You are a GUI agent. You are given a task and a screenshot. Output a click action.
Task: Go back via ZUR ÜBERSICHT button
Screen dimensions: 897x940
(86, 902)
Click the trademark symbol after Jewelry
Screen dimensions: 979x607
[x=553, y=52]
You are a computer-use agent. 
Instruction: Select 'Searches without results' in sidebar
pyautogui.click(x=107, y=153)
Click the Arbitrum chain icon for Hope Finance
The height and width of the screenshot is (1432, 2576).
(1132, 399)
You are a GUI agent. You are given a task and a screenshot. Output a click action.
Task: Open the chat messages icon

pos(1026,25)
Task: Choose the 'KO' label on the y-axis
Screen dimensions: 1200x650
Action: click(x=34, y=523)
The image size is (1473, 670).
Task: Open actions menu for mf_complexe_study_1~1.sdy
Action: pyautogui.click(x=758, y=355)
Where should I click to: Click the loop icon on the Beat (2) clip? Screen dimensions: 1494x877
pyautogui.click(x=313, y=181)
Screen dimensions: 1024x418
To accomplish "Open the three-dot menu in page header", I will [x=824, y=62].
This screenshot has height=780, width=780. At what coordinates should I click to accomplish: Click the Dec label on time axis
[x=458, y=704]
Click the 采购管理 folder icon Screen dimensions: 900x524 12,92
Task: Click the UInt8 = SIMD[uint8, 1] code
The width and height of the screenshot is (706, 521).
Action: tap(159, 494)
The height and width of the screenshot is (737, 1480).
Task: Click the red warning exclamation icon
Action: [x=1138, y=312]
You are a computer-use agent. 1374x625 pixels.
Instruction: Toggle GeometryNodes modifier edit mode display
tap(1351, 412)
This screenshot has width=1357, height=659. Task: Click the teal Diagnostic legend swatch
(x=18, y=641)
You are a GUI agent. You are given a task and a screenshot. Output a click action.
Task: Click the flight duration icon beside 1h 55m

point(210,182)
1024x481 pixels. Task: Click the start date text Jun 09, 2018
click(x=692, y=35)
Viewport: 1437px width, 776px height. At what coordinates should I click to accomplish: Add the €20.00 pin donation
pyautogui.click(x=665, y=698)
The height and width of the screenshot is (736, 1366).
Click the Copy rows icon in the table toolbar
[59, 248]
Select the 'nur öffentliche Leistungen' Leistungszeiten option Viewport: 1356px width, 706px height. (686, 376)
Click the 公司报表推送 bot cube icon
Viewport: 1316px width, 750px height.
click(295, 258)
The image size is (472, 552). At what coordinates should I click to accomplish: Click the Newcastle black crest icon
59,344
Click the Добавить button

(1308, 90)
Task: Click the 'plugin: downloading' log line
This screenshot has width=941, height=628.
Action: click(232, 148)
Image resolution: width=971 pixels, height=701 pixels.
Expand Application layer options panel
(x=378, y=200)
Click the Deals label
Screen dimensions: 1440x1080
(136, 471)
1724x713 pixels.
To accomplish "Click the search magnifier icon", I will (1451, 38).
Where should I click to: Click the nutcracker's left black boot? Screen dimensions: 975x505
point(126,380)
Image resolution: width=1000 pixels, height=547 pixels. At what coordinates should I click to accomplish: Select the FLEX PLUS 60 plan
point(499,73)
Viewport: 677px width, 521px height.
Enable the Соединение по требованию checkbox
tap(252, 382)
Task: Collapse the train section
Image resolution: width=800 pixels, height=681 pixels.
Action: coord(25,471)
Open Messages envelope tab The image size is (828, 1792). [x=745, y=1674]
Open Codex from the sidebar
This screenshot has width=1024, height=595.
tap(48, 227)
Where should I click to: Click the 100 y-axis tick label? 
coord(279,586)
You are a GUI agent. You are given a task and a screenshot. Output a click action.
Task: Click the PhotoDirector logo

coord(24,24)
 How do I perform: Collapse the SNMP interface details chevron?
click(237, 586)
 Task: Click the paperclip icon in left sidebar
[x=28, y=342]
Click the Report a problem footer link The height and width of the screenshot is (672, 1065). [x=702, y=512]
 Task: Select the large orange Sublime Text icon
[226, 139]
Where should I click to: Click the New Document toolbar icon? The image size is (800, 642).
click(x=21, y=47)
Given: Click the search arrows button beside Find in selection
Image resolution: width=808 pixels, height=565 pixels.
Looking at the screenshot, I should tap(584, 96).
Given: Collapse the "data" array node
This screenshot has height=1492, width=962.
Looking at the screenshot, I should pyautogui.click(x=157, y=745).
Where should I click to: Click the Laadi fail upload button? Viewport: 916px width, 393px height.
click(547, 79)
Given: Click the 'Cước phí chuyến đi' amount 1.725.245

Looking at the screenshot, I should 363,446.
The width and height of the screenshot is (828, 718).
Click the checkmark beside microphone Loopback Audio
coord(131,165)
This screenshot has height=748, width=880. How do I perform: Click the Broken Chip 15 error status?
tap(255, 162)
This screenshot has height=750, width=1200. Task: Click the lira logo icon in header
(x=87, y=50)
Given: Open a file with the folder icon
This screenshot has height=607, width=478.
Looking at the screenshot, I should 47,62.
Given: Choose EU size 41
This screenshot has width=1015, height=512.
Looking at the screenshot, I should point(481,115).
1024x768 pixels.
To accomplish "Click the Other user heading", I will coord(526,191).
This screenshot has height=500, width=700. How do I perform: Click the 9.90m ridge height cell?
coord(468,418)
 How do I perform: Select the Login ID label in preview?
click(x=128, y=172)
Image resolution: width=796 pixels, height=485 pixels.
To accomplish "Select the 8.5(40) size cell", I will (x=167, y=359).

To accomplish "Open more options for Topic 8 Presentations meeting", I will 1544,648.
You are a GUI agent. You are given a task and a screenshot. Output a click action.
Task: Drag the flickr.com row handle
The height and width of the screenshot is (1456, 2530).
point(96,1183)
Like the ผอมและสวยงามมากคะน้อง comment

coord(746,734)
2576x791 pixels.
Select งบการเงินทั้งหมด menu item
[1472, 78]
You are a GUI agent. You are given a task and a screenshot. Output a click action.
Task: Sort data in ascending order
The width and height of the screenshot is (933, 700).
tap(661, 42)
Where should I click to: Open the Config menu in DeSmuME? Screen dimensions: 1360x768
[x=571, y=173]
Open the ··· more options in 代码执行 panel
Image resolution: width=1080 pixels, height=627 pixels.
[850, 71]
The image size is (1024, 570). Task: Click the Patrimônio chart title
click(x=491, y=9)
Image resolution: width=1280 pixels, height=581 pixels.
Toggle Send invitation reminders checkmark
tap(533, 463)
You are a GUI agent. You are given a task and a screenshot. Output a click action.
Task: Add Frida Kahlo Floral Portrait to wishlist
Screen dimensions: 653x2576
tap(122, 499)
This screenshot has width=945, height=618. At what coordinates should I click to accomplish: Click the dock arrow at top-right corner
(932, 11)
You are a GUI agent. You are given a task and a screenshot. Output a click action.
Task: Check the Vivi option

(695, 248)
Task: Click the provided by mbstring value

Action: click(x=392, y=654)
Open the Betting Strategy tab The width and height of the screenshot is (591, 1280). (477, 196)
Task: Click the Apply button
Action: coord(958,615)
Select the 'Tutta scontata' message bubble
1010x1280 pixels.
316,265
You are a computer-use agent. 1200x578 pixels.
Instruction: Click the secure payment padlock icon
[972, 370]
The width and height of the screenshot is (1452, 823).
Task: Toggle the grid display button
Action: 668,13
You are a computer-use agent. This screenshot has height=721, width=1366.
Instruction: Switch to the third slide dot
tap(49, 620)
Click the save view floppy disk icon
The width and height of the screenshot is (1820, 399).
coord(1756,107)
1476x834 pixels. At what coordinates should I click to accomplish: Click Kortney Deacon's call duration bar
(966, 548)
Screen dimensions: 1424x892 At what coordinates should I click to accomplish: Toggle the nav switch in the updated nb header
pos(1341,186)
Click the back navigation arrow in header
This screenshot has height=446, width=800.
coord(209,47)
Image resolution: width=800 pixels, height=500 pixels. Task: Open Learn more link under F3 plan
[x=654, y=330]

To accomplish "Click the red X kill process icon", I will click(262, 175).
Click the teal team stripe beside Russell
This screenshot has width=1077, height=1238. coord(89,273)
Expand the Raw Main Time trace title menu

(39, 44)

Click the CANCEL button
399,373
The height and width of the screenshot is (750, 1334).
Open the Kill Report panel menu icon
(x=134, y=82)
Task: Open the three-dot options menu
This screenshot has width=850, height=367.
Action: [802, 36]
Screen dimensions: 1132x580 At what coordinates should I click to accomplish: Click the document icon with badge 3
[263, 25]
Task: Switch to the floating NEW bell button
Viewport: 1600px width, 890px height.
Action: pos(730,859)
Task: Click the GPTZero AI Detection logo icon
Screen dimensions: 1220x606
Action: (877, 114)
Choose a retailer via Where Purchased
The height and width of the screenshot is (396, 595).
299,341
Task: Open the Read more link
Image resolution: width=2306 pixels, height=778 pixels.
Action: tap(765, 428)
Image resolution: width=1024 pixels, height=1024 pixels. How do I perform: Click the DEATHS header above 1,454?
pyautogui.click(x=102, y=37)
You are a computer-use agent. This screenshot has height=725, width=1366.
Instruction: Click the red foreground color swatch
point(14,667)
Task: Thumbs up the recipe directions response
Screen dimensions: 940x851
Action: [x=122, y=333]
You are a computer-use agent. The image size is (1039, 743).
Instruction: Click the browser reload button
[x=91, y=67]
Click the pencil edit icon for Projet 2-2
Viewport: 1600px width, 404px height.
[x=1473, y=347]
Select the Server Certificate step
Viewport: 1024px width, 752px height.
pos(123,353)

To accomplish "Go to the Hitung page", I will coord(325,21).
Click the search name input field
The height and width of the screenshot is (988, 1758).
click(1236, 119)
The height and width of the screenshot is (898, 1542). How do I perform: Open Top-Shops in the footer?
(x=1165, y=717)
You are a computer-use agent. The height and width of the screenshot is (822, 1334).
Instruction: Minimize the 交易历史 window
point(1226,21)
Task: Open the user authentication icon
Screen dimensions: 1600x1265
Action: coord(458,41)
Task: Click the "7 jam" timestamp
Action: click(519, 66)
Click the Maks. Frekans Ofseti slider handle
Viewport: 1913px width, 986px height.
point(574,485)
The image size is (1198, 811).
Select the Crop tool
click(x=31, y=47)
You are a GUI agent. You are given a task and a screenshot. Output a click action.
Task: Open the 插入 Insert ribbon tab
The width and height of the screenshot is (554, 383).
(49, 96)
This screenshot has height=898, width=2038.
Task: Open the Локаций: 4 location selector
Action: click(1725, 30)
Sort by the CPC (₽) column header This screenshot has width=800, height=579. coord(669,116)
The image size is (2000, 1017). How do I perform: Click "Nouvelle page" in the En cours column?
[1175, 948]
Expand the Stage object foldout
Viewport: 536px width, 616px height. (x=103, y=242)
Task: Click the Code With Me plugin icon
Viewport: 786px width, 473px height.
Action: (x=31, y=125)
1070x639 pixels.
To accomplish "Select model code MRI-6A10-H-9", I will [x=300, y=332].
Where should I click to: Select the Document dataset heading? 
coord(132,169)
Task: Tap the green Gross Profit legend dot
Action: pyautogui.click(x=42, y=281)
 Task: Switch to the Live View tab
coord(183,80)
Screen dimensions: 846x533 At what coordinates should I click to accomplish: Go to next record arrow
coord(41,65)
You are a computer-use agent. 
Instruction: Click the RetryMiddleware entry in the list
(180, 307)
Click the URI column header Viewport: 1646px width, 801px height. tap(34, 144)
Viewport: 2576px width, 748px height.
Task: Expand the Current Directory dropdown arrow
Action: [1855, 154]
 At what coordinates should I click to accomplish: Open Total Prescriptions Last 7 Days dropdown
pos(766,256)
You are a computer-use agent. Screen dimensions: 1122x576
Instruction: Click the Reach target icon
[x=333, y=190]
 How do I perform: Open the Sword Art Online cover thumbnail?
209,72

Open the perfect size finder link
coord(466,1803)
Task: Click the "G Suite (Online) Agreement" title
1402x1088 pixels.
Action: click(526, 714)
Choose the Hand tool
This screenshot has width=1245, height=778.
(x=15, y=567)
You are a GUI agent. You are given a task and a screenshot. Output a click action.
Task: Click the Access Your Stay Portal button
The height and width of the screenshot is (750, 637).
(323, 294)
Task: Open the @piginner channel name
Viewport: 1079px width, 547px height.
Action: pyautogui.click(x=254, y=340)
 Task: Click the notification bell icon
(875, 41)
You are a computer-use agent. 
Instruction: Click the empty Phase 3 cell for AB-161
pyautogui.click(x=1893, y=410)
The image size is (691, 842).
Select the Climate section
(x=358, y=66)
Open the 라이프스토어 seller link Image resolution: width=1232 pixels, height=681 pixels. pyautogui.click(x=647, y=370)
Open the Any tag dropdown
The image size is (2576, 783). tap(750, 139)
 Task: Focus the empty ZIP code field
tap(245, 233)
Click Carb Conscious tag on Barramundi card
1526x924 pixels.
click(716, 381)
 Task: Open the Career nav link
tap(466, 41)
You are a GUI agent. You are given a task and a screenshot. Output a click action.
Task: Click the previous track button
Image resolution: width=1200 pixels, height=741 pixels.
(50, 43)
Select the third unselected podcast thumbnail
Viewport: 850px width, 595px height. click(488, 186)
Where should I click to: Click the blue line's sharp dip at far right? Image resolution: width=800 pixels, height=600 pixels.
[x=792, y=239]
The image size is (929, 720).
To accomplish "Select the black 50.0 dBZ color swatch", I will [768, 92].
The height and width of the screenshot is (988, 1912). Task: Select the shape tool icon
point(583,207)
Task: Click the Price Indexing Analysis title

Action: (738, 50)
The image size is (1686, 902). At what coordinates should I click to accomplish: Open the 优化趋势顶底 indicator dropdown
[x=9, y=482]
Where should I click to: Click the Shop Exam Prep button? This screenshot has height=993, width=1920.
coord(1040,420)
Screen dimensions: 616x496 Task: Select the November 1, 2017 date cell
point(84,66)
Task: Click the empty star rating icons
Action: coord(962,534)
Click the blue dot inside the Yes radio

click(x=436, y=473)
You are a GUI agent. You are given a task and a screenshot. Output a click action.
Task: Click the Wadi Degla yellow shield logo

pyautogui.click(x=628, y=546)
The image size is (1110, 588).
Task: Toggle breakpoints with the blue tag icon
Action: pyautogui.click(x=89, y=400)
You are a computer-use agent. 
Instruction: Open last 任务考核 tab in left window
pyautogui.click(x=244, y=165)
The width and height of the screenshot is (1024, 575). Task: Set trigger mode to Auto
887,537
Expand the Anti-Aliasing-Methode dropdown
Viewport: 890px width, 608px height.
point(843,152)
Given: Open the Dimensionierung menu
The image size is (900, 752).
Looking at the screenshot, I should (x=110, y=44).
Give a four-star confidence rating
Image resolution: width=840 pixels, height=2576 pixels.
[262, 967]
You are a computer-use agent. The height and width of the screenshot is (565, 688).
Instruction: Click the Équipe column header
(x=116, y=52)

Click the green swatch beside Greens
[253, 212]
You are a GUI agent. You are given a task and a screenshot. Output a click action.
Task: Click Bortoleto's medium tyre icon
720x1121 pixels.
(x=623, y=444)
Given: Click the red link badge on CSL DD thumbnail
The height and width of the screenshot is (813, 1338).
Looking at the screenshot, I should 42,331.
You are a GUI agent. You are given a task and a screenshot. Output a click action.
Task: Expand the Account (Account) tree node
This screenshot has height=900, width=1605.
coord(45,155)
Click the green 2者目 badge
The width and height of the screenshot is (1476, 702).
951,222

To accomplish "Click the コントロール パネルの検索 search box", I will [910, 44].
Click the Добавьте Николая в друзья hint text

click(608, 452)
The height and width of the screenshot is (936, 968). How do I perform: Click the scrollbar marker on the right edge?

....................

== Task prompt ==
Wherever the string "Sort" shows up in the material, copy the line that holds it.

== Output for this task ==
Task: Sort data in ascending order
Sort by the CPC (₽) column header This screenshot has width=800, height=579. coord(669,116)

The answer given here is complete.